Pointing to a 2008 promise by NATO to consider membership for Ukraine and others, Ryabkov said: "Are they ready to give legal guarantees that this country, as well as other countries... will not join NATO?"

"I have a rather pessimistic forecast in this regard."

Sherman said on Twitter that the talks were underway but there would be little progress without others at the table.

"The U.S. will listen to Russia's concerns and share our own, but we have been clear we will not discuss European security without our allies and partners," she said.

Sherman in the talks on Sunday had stressed "the freedom of sovereign nations to choose their own alliances," the State Department said.

'Soviet Union 2.0'

In the muddy trenches on the frontline in Ukraine, where Kyiv's forces have been battling pro-Russian fighters since 2014, there was little hope for diplomacy.

"I doubt that anything will change," 29-year-old soldier Mykhailo said as he walked through trenches in the town of Avdiivka, just north of the separatist stronghold city of Donetsk.

"Guarantees of not joining NATO will never stop" Russian President Vladimir Putin, Mykhailo said, adding: "He wants to return the Soviet Union in version 2.0."

Both sides have set firm lines, with Washington warning that Moscow would face severe diplomatic and economic consequences from an invasion of Ukraine, and Russia demanding wide-ranging new security arrangements with the West.

After Monday's talks, a meeting of the NATO-Russia Council will take place in Brussels on Wednesday, then the permanent council of the Organization for Security and Cooperation in Europe (OSCE) will meet in Vienna on Thursday with the issue of Ukraine expected to dominate.

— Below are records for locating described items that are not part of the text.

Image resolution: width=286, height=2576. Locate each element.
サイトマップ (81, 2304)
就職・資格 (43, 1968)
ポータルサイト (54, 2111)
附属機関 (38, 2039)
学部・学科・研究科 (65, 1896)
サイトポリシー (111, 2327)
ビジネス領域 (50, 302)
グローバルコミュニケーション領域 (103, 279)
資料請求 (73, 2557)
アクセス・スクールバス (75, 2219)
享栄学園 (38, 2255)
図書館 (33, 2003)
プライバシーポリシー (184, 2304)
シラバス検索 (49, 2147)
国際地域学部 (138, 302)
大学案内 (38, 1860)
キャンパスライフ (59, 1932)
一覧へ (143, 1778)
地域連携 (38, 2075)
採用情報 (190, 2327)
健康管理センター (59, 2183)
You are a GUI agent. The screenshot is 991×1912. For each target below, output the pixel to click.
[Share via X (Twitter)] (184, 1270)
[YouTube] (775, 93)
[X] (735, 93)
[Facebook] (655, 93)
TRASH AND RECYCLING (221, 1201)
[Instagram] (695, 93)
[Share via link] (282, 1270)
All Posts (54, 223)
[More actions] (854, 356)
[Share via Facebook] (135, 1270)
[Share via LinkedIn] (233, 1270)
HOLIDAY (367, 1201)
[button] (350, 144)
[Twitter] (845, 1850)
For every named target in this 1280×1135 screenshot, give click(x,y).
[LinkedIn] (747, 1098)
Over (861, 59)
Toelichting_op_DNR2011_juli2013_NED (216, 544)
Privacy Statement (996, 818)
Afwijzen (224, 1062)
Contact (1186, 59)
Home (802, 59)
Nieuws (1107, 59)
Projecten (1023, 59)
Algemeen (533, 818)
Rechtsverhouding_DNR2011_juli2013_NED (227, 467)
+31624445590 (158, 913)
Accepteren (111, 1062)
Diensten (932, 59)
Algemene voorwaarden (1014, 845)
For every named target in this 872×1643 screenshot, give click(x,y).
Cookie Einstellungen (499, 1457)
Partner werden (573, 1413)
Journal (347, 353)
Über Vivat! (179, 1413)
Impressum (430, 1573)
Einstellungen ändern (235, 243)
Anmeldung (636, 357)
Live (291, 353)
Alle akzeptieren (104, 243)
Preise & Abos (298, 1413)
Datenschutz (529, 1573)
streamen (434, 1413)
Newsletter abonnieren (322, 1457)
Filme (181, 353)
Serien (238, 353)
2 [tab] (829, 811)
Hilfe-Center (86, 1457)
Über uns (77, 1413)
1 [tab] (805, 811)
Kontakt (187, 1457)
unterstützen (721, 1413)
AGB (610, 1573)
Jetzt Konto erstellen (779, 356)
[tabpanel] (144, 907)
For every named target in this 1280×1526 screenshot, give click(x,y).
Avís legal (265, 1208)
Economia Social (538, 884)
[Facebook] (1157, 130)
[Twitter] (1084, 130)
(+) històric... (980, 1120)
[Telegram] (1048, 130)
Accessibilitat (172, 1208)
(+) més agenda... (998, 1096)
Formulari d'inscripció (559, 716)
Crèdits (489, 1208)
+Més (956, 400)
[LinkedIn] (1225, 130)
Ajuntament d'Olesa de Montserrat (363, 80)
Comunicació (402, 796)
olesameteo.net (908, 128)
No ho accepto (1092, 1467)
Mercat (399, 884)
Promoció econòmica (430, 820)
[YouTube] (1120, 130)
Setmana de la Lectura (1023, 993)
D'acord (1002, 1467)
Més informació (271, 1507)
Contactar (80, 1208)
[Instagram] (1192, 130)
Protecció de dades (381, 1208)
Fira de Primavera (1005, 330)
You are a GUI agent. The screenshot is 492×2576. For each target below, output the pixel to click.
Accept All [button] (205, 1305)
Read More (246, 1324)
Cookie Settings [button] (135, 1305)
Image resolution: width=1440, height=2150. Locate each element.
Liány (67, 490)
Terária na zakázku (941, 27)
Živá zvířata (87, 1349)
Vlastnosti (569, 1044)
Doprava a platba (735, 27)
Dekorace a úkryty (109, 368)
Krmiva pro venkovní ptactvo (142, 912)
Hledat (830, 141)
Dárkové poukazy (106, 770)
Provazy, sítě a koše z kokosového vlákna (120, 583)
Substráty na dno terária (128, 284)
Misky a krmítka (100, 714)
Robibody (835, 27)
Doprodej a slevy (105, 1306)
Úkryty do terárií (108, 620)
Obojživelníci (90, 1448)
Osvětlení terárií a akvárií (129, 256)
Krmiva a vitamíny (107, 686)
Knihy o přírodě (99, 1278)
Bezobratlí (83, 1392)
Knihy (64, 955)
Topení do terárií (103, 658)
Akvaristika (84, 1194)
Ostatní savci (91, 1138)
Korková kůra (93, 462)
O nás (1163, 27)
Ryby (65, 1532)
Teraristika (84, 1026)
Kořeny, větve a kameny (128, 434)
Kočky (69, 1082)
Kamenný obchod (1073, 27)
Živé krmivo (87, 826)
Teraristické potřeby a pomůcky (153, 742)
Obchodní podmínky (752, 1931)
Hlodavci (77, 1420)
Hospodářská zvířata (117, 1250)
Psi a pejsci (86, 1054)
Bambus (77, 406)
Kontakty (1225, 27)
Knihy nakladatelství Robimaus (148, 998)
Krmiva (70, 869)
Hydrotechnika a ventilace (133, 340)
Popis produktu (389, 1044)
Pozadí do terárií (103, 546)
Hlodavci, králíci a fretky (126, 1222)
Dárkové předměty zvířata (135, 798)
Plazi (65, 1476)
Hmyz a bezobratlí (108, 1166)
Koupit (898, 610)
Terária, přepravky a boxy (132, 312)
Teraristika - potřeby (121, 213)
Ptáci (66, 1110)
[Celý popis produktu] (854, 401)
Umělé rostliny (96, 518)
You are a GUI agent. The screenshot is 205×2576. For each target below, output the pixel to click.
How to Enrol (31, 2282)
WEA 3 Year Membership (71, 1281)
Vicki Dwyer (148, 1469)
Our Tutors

U.S. Secretary of State Antony Blinken stressed Sunday that Russia had to choose between dialogue and confrontation, warning on CNN that there would be "massive consequences for Russia if it renews its aggression on Ukraine."

Blinken warned that any positive outcome from the talks would rely in part on Russia's willingness to stand down from its aggressive posture, which he likened to "an atmosphere of escalation with a gun to Ukraine's head."

Any direct military action by the United States or NATO in defense of Ukraine is extremely unlikely. 

But Western officials have warned Moscow would face significant economic and financial consequences if it invades, and could see NATO boost its presence and capacities near Russia's borders.

'Severe costs' of invasion

NATO chief Jens Stoltenberg said Monday that the alliance would be warning Russia of the "severe costs" of an invasion.

He said he did not expect this week's talks to "solve all the issues," but wanted to kickstart a diplomatic process. 

"We are aiming for an agreement on a way forward, a process, a series of meetings," Stoltenberg said before talks with Ukraine's deputy prime minister in Brussels. 

Measures against Russia under consideration include sanctions on Putin's inner circle, canceling Russia's controversial Nord Stream 2 pipeline to Germany or, in the most drastic scenario, severing Russia's links to the world's banking system.

Moscow insists it was deceived after the Cold War and understood that NATO would not expand eastward.

Instead, the U.S.-led alliance welcomed most of the former Warsaw Pact countries and the three Baltic nations that were under Soviet rule.

Russia has put intense pressure on Ukraine since 2014 after a revolution overthrew a government that had sided with the Kremlin against moving closer to Europe.

Russia seized the Crimean peninsula and backs an insurgency in eastern Ukraine in which more than 13,000 people have died.

"The Cold War is over, and so are spheres of influence," Ukraine's Foreign Minister Dmytro Kuleba tweeted ahead of Monday's talks.

"Putin's demands are illegitimate and harmful to international peace and security."